» Exercise requirements
Write out, word for word, the part of the article on hospital hand hygiene from "One of the primary" to "a notorious challenge.".

Bloodstream infections... surgical site infections... urinary tract infections... pneumonia... One in every 20 hospital patients acquires a health-care-associated infection (HAI), according to the U.S. Department of Health and Human Services (HHS) and the Centers for Disease Control and Prevention (CDC). The damage: prolonged hospital stays, billions of dollars in medical costs and tens of thousands of lives lost annually.
One of the primary risk factors for HAIs is the transmission of communicable diseases between patients and health-care workers, often preventable by a worker simply cleansing his or her hands with soap or sanitizer, both before and after patient contact. In 2008, the U.S. government established the Federal Steering Committee for the Prevention of Health Care-Associated Infections, which has since been developing initiatives to improve hand hygiene and other HAI-prevention techniques. Yet, getting even the most dedicated health-care practitioners—doctors, nurses, technicians and others—at the most well-respected medical centers to comply with hand-hygiene guidelines is a notorious challenge.
In March 2012, Guthrie Robert Packer Hospital, in Sayre, Pa., implemented the nGage automated hand-hygiene-monitoring system from Proventix, a Birmingham, Ala.-based RFID solution provider, within its 5 Main Oncology Unit, where patients are especially vulnerable to infection. The solution—in conjunction with education and reinforcement of compliance guidelines for caregivers—has significantly reduced the rate of HAIs, according to Andrew Klee, the hospital's infection preventionist. "Based on our data for the past five fiscal years," he says, "we had the most significant decrease in C. difficile [Clostridium difficile, a potentially life-threatening bacterial HAI] between fiscal year 12 and fiscal year 13, when we implemented the nGage system and then started holding our staff accountable for maintaining a high rate of compliance."
"The expectation for staff now is to achieve a compliance rate of at least 90 percent," Klee adds. "It is actually part of their job description to hit that rate."
Motivated by Mounting Concerns
"We were really worried about our hand hygiene," recalls Bonnie Morris, the nurse manager of Robert Packer's 5 Main Oncology Unit. The 254-bed regional facility, part of the not-for-profit Guthrie Healthcare System, is a state-of-the-art teaching hospital that has received "Magnet" recognition for quality nursing care and innovation by the American Nurses Credentialing Center. Hand hygiene is essential on the 20-bed cancer floor. "We're a smaller floor, with some very ill patients," Morris explains. "Many of them have severe neutropenic fever, they're undergoing chemotherapy... They have no immune system. It's our job to minimize their exposure to C. diff and other bacteria."
C. diff, Methicillin-resistant Staphylococcus aureus (MRSA), ventilator-associated pneumonia (VAP) and other HAIs "can be deadly," Morris notes. "We're continually reviewing best professional practices and reevaluating our approaches so we can be a role model for other facilities. We needed to be better stewards, better educators and better advocates for our patients. But no matter how hard we tried, even with 'secret shoppers' [unannounced observation and manual recording of caregivers' hand-cleansing behavior] and educational talks, nothing seemed to work," she states.
"My first concern is for my patients," Morris adds, "but there are also [government and commercial] reimbursements and other financial aspects" that hospital administrators must factor into any HAI-prevention investment decision. "That's how we ended up on this technology journey."

Collected data
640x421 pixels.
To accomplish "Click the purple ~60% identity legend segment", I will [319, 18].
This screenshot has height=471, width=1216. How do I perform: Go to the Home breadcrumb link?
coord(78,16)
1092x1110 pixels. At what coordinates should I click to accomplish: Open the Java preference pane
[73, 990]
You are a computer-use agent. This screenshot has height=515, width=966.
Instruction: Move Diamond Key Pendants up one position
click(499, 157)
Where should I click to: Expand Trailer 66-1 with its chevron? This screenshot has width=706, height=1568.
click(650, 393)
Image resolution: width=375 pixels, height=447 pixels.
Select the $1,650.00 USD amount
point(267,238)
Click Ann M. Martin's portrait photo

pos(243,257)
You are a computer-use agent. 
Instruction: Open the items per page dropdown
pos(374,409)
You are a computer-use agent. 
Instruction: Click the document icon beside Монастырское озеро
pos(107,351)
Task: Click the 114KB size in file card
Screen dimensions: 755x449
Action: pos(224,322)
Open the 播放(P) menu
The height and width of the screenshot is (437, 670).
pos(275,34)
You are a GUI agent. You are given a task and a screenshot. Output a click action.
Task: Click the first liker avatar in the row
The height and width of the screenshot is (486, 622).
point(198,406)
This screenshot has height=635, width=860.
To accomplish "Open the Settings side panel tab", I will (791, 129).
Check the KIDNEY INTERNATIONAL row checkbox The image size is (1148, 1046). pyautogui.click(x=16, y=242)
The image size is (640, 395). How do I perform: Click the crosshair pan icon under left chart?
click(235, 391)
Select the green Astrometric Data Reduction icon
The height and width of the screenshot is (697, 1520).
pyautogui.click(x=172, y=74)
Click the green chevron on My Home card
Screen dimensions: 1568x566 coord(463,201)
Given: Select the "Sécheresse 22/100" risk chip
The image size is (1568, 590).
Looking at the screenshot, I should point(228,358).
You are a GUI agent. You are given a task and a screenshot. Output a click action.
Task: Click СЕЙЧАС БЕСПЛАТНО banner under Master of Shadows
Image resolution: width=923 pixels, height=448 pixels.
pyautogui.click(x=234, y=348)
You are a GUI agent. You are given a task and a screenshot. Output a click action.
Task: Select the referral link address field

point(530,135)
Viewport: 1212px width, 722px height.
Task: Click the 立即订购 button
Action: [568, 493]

» Response to the task
One of the primary risk factors for HAIs is the transmission of communicable diseases between patients and health-care workers, often preventable by a worker simply cleansing his or her hands with soap or sanitizer, both before and after patient contact. In 2008, the U.S. government established the Federal Steering Committee for the Prevention of Health Care-Associated Infections, which has since been developing initiatives to improve hand hygiene and other HAI-prevention techniques. Yet, getting even the most dedicated health-care practitioners—doctors, nurses, technicians and others—at the most well-respected medical centers to comply with hand-hygiene guidelines is a notorious challenge.